Without the Universal Translator (UT) we wouldn’t be celebrating the 50th anniversary of Star Trek next year. Who wants to watch a TV show where people can’t communicate with one another and can’t figure out what they have in common? You might as well watch family Thanksgiving dinner videos.
In the Original Series, the UT was a silver cylinder; you can see the Gorn and Kirk with them in the clip. By The Next Generation, they were incorporated into "com badges." In one episode, Riker and Counselor Troi had them as implants. The Ferengi had them in their ear, an apparently Quark’s had to be adjusted with a Phillips screwdriver every once in a while – although that may have been to remove ear wax.
Humans have about 6000 spoken languages on Earth as of March, 2015 – 6001 if you want to include rap. We're in quite the hurry to build translators that would help us understand one another - anything to avoid years of high school classes that lead to stronger brains but also bad foreign names and poor attempts at cooking.
In some ways, our translators have already passed those of Star Trek, but in others ways we're far behind. Most of our problems have to do with understanding just what things all languages have in common and what things are purely cultural, contextual, and completely without precedent. Let’s take a look at our efforts so far.
If you watched Star Trek, you may already realize the way we have surpassed some of their technology. The UTs of Kirk and Picard were for spoken language only. They still had to keep a crew member as a translator to figure out what signs meant on another ship or how to interpret alien consoles. We already have that licked.

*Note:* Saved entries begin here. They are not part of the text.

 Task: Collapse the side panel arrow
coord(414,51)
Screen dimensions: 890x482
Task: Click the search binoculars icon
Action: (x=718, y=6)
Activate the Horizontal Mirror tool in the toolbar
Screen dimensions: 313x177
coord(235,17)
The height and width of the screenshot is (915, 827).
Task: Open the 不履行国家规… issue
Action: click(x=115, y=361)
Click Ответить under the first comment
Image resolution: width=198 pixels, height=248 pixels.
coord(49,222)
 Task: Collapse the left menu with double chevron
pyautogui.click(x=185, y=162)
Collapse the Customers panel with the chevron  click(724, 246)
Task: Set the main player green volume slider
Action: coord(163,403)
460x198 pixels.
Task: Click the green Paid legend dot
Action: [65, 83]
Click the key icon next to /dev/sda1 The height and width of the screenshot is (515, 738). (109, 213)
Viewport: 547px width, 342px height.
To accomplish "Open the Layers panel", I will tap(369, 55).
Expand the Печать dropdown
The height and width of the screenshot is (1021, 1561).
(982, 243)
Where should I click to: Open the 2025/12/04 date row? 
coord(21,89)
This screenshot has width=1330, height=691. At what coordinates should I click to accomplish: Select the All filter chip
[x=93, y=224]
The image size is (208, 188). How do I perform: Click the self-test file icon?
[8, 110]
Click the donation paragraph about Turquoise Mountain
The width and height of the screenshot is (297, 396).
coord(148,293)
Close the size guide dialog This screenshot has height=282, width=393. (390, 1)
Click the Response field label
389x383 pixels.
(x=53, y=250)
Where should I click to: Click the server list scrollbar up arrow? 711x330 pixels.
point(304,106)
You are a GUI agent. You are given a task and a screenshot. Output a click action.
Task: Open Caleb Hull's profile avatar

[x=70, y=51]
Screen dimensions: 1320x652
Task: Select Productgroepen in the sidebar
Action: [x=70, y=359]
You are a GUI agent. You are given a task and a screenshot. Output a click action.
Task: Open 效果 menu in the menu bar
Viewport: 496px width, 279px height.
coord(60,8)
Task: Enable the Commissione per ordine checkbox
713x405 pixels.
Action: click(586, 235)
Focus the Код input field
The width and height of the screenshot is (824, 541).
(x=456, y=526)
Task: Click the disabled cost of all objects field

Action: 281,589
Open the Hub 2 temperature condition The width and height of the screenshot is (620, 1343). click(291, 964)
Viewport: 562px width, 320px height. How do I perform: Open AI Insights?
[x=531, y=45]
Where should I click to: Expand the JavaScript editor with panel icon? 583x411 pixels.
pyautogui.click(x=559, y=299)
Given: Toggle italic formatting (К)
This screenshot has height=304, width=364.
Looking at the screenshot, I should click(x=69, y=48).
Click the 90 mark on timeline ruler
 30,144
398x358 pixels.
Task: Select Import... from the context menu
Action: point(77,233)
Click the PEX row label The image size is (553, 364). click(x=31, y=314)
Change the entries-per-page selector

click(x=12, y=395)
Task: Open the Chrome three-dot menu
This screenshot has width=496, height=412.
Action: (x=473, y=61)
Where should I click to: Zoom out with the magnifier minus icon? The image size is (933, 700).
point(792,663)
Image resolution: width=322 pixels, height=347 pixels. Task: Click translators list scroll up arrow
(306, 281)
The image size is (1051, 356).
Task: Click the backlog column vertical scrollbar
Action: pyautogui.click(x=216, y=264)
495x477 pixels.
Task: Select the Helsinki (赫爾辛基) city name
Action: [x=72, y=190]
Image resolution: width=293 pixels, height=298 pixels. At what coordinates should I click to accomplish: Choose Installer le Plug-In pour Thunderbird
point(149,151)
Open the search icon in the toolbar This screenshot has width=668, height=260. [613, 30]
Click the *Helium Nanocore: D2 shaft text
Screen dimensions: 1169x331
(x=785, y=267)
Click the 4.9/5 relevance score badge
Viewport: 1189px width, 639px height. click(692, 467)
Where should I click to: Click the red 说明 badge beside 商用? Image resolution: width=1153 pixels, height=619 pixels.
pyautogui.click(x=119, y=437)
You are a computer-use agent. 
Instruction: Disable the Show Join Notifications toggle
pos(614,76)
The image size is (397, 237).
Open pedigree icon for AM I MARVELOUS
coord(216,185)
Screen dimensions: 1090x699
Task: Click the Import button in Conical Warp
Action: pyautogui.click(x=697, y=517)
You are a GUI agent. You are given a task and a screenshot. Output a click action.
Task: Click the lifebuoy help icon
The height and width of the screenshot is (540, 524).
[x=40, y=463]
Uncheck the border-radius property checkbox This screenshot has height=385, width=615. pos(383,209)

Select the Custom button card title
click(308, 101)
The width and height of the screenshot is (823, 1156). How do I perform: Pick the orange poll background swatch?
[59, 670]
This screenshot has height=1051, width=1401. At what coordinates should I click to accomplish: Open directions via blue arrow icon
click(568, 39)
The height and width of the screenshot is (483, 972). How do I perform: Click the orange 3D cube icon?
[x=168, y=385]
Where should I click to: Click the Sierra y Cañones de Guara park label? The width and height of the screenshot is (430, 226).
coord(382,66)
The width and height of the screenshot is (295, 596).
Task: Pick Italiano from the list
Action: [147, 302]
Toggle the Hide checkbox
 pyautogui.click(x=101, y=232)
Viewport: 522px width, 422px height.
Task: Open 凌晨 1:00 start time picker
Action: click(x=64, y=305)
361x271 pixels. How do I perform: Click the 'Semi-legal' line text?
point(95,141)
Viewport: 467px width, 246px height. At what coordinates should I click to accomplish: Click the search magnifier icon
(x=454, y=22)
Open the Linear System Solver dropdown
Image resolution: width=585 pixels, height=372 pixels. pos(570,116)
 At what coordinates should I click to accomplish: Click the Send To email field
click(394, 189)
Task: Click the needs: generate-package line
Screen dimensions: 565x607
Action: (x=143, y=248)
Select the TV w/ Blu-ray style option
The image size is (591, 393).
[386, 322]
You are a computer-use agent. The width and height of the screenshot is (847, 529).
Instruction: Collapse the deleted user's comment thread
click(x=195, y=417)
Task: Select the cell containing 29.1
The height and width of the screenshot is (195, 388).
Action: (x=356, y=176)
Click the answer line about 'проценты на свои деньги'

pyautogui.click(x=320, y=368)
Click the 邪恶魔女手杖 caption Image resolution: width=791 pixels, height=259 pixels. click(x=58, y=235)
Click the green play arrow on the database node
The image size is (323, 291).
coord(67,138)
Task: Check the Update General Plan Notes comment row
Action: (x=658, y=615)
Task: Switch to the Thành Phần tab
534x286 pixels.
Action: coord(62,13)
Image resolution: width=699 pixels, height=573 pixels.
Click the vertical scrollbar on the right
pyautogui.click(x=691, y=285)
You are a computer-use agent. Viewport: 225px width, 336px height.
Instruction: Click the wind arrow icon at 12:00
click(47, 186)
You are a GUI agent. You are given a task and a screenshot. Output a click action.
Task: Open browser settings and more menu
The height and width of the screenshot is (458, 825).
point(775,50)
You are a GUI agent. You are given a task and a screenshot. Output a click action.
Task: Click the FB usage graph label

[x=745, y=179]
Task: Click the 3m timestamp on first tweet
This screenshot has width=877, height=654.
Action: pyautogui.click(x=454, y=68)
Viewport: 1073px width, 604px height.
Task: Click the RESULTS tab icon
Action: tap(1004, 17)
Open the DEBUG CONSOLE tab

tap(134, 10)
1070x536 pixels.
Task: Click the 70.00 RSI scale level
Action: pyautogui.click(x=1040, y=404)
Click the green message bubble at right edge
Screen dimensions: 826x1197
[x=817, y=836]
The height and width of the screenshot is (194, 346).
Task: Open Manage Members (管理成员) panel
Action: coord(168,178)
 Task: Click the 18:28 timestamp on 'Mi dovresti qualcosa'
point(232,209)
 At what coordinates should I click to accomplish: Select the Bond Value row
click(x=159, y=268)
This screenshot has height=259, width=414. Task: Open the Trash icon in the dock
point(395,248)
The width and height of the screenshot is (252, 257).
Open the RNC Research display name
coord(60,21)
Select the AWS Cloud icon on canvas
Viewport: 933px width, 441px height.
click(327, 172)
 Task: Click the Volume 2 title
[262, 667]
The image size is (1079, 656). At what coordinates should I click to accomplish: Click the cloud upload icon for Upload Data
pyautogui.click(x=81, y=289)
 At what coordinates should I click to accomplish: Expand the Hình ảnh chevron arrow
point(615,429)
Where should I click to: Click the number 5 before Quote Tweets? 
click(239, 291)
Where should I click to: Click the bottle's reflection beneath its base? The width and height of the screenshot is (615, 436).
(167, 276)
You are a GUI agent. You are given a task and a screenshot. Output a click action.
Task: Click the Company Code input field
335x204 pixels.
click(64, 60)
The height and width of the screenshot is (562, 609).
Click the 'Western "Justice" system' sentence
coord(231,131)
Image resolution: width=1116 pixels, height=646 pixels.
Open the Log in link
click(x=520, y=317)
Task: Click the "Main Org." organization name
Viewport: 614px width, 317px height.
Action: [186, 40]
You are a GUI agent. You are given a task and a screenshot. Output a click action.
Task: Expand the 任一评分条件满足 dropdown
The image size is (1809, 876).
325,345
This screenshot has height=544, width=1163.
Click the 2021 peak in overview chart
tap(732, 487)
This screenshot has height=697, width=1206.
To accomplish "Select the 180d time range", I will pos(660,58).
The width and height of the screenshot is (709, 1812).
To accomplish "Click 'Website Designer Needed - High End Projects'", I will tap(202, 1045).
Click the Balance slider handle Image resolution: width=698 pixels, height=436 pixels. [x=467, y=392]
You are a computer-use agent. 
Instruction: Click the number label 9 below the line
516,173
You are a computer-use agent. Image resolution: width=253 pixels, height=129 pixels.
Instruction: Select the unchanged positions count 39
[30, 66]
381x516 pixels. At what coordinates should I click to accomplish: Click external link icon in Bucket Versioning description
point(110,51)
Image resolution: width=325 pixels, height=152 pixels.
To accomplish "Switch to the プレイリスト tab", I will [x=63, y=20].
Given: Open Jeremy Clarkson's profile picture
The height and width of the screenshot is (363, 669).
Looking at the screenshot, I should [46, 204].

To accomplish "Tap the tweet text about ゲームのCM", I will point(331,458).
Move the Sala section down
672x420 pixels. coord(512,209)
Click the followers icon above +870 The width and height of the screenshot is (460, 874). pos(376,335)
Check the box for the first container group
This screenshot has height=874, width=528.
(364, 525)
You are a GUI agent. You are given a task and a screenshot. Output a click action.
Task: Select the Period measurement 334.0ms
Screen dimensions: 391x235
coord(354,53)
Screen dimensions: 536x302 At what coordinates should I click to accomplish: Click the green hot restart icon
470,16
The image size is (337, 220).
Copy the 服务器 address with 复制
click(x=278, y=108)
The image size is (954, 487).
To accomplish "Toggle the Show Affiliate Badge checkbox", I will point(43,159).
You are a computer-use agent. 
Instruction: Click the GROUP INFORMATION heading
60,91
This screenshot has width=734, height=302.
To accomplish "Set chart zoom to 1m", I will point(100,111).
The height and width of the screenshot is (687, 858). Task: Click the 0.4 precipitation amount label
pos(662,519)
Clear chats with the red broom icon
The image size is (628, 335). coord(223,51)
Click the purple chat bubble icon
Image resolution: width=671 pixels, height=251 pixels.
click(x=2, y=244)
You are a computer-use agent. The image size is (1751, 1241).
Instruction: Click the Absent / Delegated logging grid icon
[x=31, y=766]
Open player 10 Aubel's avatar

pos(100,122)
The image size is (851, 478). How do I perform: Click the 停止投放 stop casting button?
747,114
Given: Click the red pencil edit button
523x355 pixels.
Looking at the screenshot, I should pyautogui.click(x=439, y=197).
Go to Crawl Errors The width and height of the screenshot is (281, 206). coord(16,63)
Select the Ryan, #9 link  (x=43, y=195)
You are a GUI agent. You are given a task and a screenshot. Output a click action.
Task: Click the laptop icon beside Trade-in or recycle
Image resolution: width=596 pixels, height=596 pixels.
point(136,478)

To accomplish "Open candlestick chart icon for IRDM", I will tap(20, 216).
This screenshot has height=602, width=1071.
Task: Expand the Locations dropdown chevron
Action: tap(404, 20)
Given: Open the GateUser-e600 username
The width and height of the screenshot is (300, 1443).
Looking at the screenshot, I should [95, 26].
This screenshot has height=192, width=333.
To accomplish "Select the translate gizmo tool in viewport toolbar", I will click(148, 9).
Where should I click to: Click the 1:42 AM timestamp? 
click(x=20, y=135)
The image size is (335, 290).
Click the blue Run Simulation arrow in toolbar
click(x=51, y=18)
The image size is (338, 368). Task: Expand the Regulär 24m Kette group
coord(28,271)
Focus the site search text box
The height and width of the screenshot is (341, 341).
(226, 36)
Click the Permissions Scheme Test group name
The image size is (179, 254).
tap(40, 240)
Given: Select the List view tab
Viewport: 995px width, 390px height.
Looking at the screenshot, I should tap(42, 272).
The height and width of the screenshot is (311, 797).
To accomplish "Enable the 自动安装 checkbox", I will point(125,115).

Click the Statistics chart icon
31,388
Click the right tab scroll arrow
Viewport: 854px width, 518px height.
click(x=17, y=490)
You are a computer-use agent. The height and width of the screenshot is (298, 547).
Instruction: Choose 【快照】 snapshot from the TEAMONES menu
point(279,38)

Google has one (Google Goggles, now Google Translate for Android), and there’s an app for that on the iPhone/iPad (called Word Lens, from Quest Visual, bought by Google Translate in 2014, see video below).
And of course we have translators for written words – you type in what you want to say, and the software gives you a reasonable (meh) translation. Try translating a phrase in and out of a language several times and see what you end up with – it’s like a multicultural game of telephone operator.
The latest amazements are the vocal translators, but only for languages we have programmed in. Skype translator was introduced in late 2014. You speak in Spanish or English while having a video chat. On the other end, it comes out in English or Spanish. Why? Because that’s the only translation they offer as of now. How? It's based on speech recognition software. It also gives you a written transcript of the conversation so you can post all the hilarious errors on Twitter (like for autocorrect).
It’s in the vocal translation arena that the Star Trek UT excelled. It was so good it that the TV series just accepted that the translator was there, never broke down, and let us hear everything in English. They didn’t even bother making the aliens’ lips (if they had them) move out of synch with the English translation!
In principal, the Federation members would have their new alien acquaintances talk into the translator for a while. The device, using deciphering algorithms and the linguacode matrix (invented by an Enterprise linguist), would learn it and then translate it. This seems hinky to me.
Every time a new word was encountered, it would seem to me that the translator would have to either wait till it heard it enough times to decipher its meaning or extrapolate its meaning from context. Neither of these things could occur in real time. It seems to me that the “talk into it” phase would be very long.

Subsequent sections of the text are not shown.